В октябре 1893 года снова приехал Чайковский. Он только что закончил свою шестую симфонию и хотел исполнить ее в одном из концертов Русского музыкального общества. Всю неделю, пока шли репетиции, Александр Константинович проводил в его обществе.
Слушая симфонию Чайковского, он не переставал думать о поисках своего пути. Последнее письмо Петра Ильича не выходило у него из головы. Глазунов перечитывал его так часто, что выучил наизусть. Оно было послано из Флоренции, где Петр Ильич заканчивал работу над «Пиковой дамой». «Я большой поклонник Вашего таланта,— писал Чайковский, — я ужасно ценю и высоко ставлю серьезность Ваших стремлений, Вашу артистическую, так сказать, честность. И, вместе с тем, я часто задумываюсь по поводу Вас. Чувствую, что от чего-то, от каких-то исключительных влечений, от какой-то односторонности, в качестве старшего и любящего Вас друга, нужно Вас предостеречь, — и что именно сказать Вам еще, не знаю. Вы для меня во многих отношениях загадка. У Вас есть гениальность, но что-то мешает Вам развернуться вширь и вглубь. От Вас ждешь чего-то необычайного, но ожидания эти оправдываются лишь в известной мере. Хочется содействовать полному расцвету Вашего дарования, хочется быть Вам полезным, но прежде чем я решусь высказать Вам что-нибудь определенное, нужно будет подумать. А что, если Вы идете именно так, как следует, и я только не понимаю Вас?»
В последующие приезды Чайковского в Петербург Александр Константинович все пытался узнать, что же хотел Петр Ильич сказать в своем письме, и несколько раз спрашивал его об этом.
— У тебя неисчерпаемые запасы музыки, а вот, по-видимому, ты стараешься придумывать темы, — сказал как-то Чайковский.
А в другой раз на вопрос, что же является главным недостатком в его произведениях, ответил:
— Некоторые длинноты и отсутствие пауз.
Но в общем-то Александр Константинович понял, что Чайковскому не хватало в его музыке той непосредственности и глубокой человечности, которая была свойственна собственным сочинениям Петра Ильича. Подтверждение этой мысли он давно уже пытался найти не только в словах композитора, но и в его музыке. Глазунов изучал произведения Чайковского, открывая в них каждый раз что-то новое, захватывающее. Порой это новое становилось приемами и его творчества, неотъемлемыми и необходимыми.
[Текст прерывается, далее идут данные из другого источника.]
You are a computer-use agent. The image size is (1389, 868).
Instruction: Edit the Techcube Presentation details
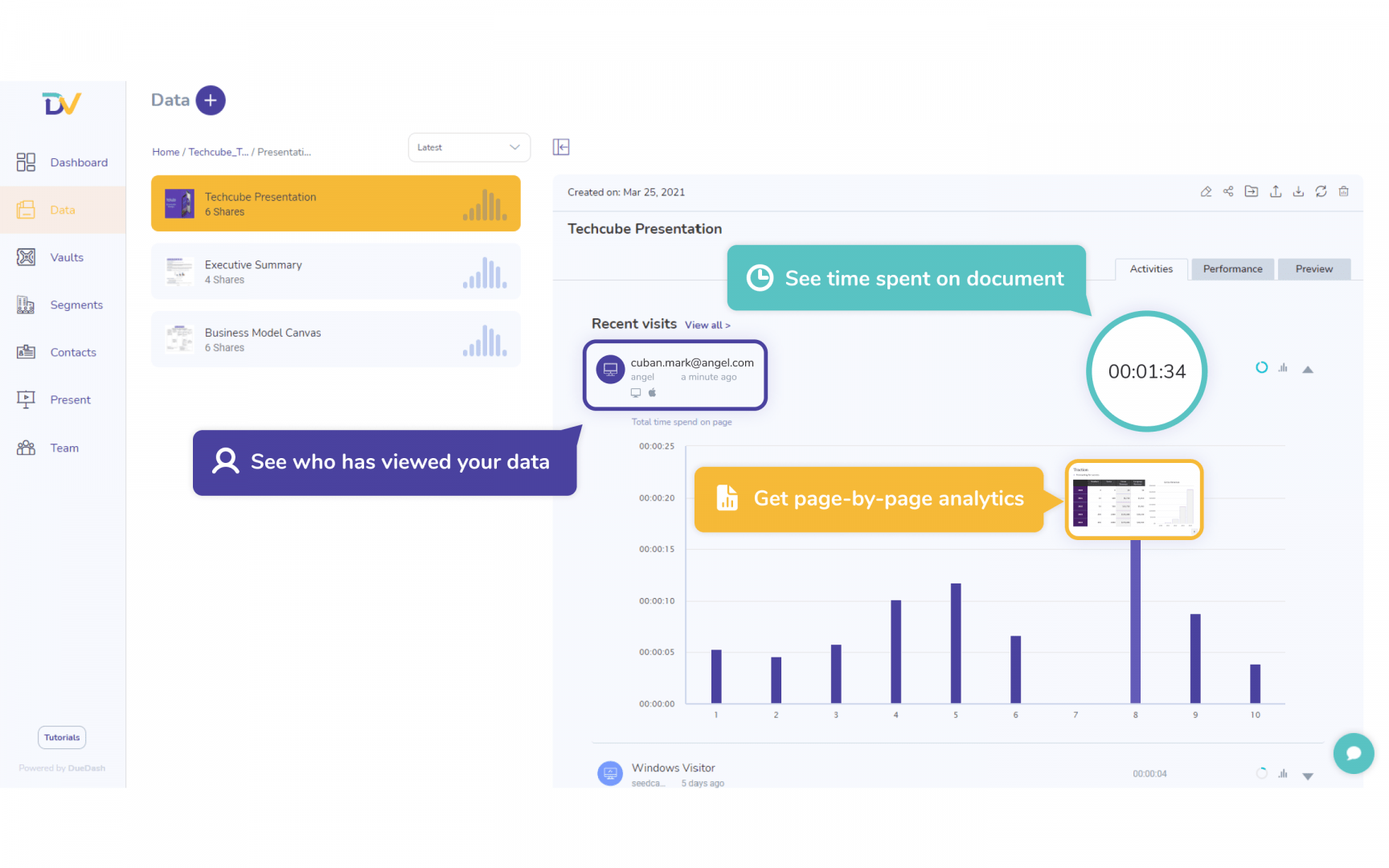pyautogui.click(x=1206, y=191)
Мир человеческих чувств начал занимать в музыке Глазунова все большее место. Давно уже была закончена посвященная Чайковскому третья симфония, где еще не совсем умело, а иногда и наивно он заявлял о переходе на позиции «новой веры». Четвертая симфония, которую он дописывал в эти дни, получилась более органичной. Новые увлечения прочно срослись в ней со старыми заветами учителей, и произведение оказалось оригинальным и ярким. Втайне он и сам гордился своим детищем, но, слушая симфонию Чайковского, проверял себя еще и еще раз.
16 октября состоялся концерт, на котором была исполнена шестая симфония Чайковского. Однако — то ли композитор, который всегда очень волновался при дирижировании своими произведениями, не сумел донести ее до слушателей, то ли музыка показалась слушателям очень новой и необычной — успеха она не имела.